(Target position records)

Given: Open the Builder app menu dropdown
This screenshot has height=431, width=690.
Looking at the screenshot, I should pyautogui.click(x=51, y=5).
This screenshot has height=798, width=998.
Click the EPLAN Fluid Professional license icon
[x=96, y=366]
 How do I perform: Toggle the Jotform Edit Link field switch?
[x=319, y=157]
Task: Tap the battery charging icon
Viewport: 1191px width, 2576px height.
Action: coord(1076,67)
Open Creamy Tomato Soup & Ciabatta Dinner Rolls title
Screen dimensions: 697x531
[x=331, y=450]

Direction
Convert the items above into a JSON list of strings with one string per line, and omit any blank lines.

The completed task
[
  "Given: Open the Builder app menu dropdown",
  "This screenshot has height=431, width=690.",
  "Looking at the screenshot, I should pyautogui.click(x=51, y=5).",
  "This screenshot has height=798, width=998.",
  "Click the EPLAN Fluid Professional license icon",
  "[x=96, y=366]",
  " How do I perform: Toggle the Jotform Edit Link field switch?",
  "[x=319, y=157]",
  "Task: Tap the battery charging icon",
  "Viewport: 1191px width, 2576px height.",
  "Action: coord(1076,67)",
  "Open Creamy Tomato Soup & Ciabatta Dinner Rolls title",
  "Screen dimensions: 697x531",
  "[x=331, y=450]"
]